▸ **Text excerpt**:
All Section references are in regard to the Restated Agreement.
References to the term “Agreement” in the Restated
Agreement shall be deemed to include this Amendment.
2. Except as expressly modified
herein, the Restated Agreement shall remain in full force and
effect in accordance with its terms, as previously amended. To the
extent that there are any inconsistencies between this Amendment
and the Restated Agreement, as previously amended, the terms of
this Amendment shall supersede the Restated Agreement.
3. In consideration for any exercise
by Otsuka of its rights under Subsection 8.2.2(a) of the Restated
Agreement, as amended by this Amendment, BMS hereby agrees to, and
shall, pay Otsuka the sum of [*] within ten (10) days after
the 3 rd
Amendment Effective Date.
4. Otsuka and BMS hereby amend and
restate Section 8.2 of the Restated Agreement in its entirety
as follows:
8.2 Patent Infringement by Third
Party .
8.2.1 Notice of Infringement
.
If, during the term of this
Agreement, either party becomes aware of any infringement,
threatened infringement or suspected infringement by any third
party of any Patent Rights in the Field in the Territory, such
party shall promptly give written notice thereof to the other
party, with all available details in its possession. The party
involved in any such action or controlling any action under
Section 8.2.2 or 8.2.3 (the “Active Party”) shall,
in each case except as provided to the contrary in Sections 8.2.2
and 8.2.3: (a) keep the other party (the “Inactive
Party”) reasonably informed of the status of the action
including, but not limited to, significant developments during the
pendency of such action; (b) endeavor to solicit the
participation and views of the Inactive Party during each stage of
the action; and (c) reasonably consider such Inactive
Party’s views, although the Active Party’s judgment
shall control.
8.2.2. Remedies Against
Infringement of Patent Rights in the United States .

▸ **Data excerpt**:
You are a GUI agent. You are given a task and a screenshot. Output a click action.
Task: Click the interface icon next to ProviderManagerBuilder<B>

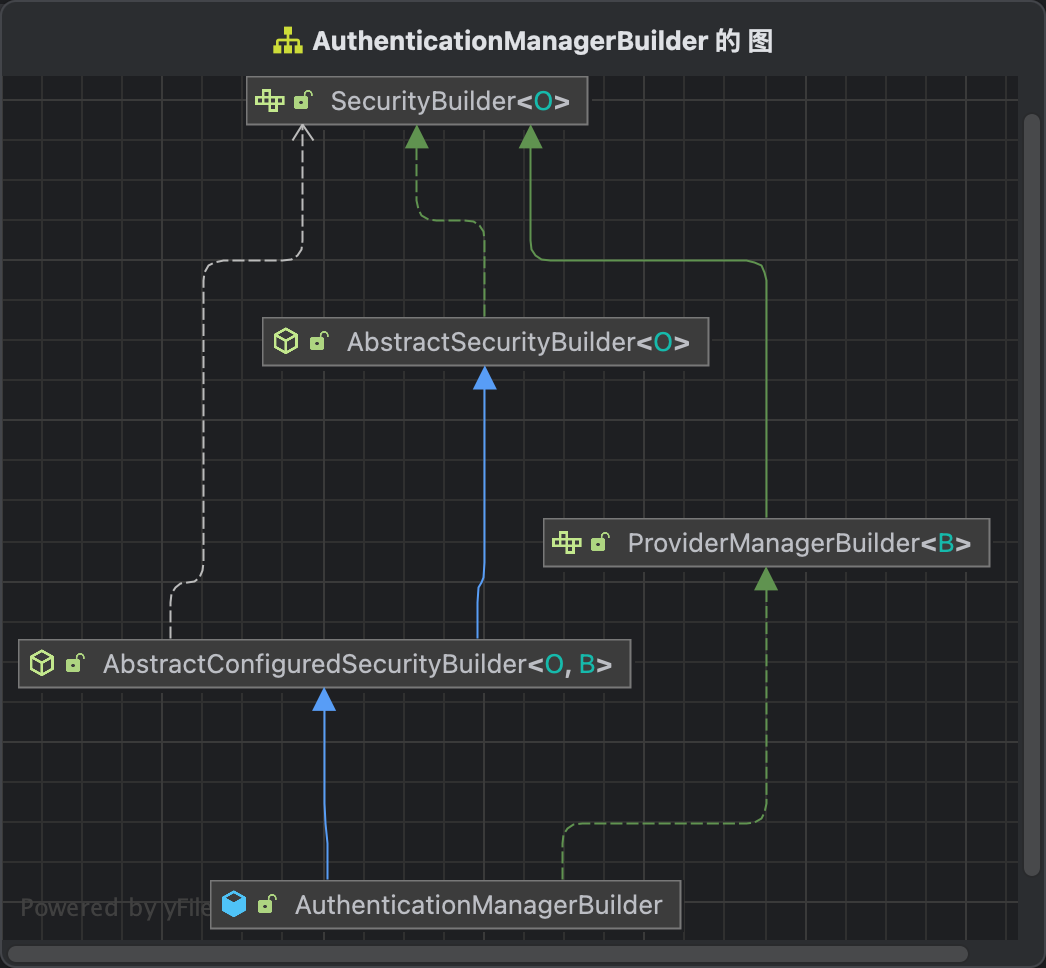tap(566, 542)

▸ **Problems**:
A. Which obligations does the amendment excerpt place on the Active Party? List all of them.
B. Reproduce word for word the part of the amendment excerpt that opens with the words containing "2. Except as" and closes with "Amendment Effective Date.".

▸ **Exercise answers**:
A.
- Keep the Inactive Party reasonably informed of the status of the action, including significant developments while the action is pending.
- Endeavor to solicit the participation and views of the Inactive Party during each stage of the action.
- Reasonably consider the Inactive Party's views, although the Active Party's judgment controls.

B.
2. Except as expressly modified
herein, the Restated Agreement shall remain in full force and
effect in accordance with its terms, as previously amended. To the
extent that there are any inconsistencies between this Amendment
and the Restated Agreement, as previously amended, the terms of
this Amendment shall supersede the Restated Agreement.
3. In consideration for any exercise
by Otsuka of its rights under Subsection 8.2.2(a) of the Restated
Agreement, as amended by this Amendment, BMS hereby agrees to, and
shall, pay Otsuka the sum of [*] within ten (10) days after
the 3 rd
Amendment Effective Date.